Posts Tagged ‘collective intelligence’

Book review: Programming Collective Intelligence

Tuesday, July 14th, 2009

Programming Collective Intelligence is a new book from O’Reilly, which was written by Toby Segaran. The author graduated from MIT and is currently working at Metaweb Technologies. He develops ways to put large public datasets into Freebase, a free online semantic database. You can find more information about him on his blog: http://blog.kiwitobes.com/.

Web 2.0 cannot exist without Collective Intelligence. The “giants” use it everywhere, YouTube recommends similar movies, Last.fm knows what would you like to listen and Flickr which photos are your favorites etc. This technology empowers intelligent search, clustering, building price models and ranking on the web. I cannot imagine modern service without data analysis. That is the reason why it is worth to start read about it.

There are many titles about collective intelligence but recently I have read two, this one and “Collective Intelligence in Action”. Both are very pragmatic, but the O’Railly’s one is more focused on the merit of the CI. The code listings are much shorter (but examples are written in Python, so that was easy). In general these books comparison is like Java vs. Python. If you would like to build recommendation engine “in Action”/Java way, you would have to read a whole book, attach extra jar-s and design dozens of classes. The rapid Python way requires reading only 15 pages and voila, you have got the first recommendations. It is awesome!

So how about the rest of the book, there are still 319 pages! Further chapters say about: discovering groups, searching, ranking, optimization, document filtering, decision trees, price models or genetic algorithms. The book explains how to implement Simulated Annealing, k-Nearest Neighbors, Bayesian Classifier and many more. Take a look at the table of contents here, it does not list all the algorithms but you can find more information there.

Each chapter has about 20-30 pages. You do not have to read them all, you can choose the most important and still know what is going on. Every chapter contains minimum amount of theoretical introduction, for total beginners it might be not enough. I recommend this book for students who had statistics course (not only IT or computing science), it will show you how to use your knowledge in practice – there are many inspiring examples.

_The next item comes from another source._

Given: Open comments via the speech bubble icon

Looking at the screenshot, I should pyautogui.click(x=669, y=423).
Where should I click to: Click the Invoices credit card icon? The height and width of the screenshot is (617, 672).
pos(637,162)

For those who do not know Python – do not be afraid – at the beginning you will find introduction to language syntax. All listings are very short and well described by the author – sometimes line by line. The book also contains necessary information about basic standard libraries responsible for xml processing or web pages downloading.

If you would like to start to learn about collective intelligence I would strongly recommend reading “Programming Collective Intelligence” first, then “Collective Intelligence in Action”. The first one shows how easy it is to implement basic algorithms, the second one would show you how to use existing open source projects related to machine learning.

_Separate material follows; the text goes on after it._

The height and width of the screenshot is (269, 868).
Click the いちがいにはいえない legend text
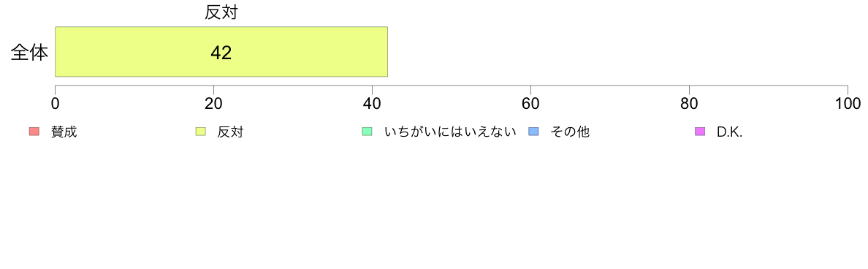tap(450, 132)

You can find more about this book on it’s catalogue page here.

Book review: Collective Intelligence in Action

Monday, June 29th, 2009

I am a member of Poznan Java User Group. We have active book review program with O’Reilly, APress and Manning. I wrote some reviews and I’ll post them all, today my first one,  “Collective Intelligence in Action”.

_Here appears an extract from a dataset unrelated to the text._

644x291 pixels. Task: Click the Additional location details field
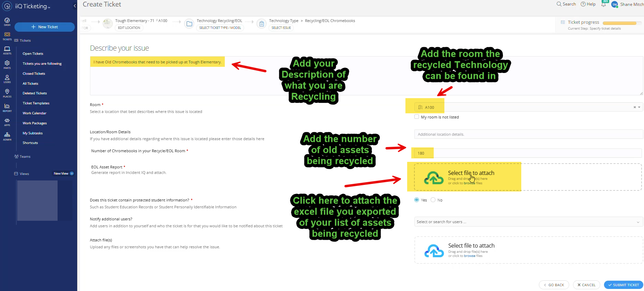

Collective intelligence is very popular these days. Thanks to the Internet companies we can use this concept every day. I have to admit that I am a big fan of “intelligent” services. I search news on Digg, I listen to music through the Last.fm player, I use Wikipedia, YouTube, Amazon etc. everyday. I have been wondering many times how these sites work. The curiosity led me to read “Collective Intelligence in Action”. After I read it, I was surprised that this book is so practical. Theory is limited to minimum. After reading it, you should be able to add the CI features to the existing sites.

Author, Satnam Alag, has organized his work in a perfect way. Every chapter has an introduction, a summary and very handy references – I used them many times. All the mathematical concepts and definitions are shown in examples. There are lot of a Java code listings, therefore the basic knowledge of this language might be useful. The theoretical foundations are not necessary. Each chapter can be treated separately, but together they create coherent paper about recommendation system. The author of the code takes care not only about the correctness but also about the efficiency and the scalability.

The fact that Satnam presents a lot of stable and useful open source software is worth of noticing. Projects like Nutch, Lucene or Weka can be easily adapt to our services. The book shows how to do it from programmer’s point of view (API).

I recommend “Collective Intelligence in Action” to the Java developers who would like to know how to build recommendation systems, intelligent search of theirs resources, automatic tagging or network crawling. Book is worth reading even if you do not plan to use CI in your application. Base Web2.0 mechanisms are very easy to implement and do not require a lot of theoretical knowledge, Satnam Alag has proven this in his paper.

I would not recommend this book to data mining or text analysis experts. This is not an academic work, people who are looking for theoretical information about CI could be disappointed.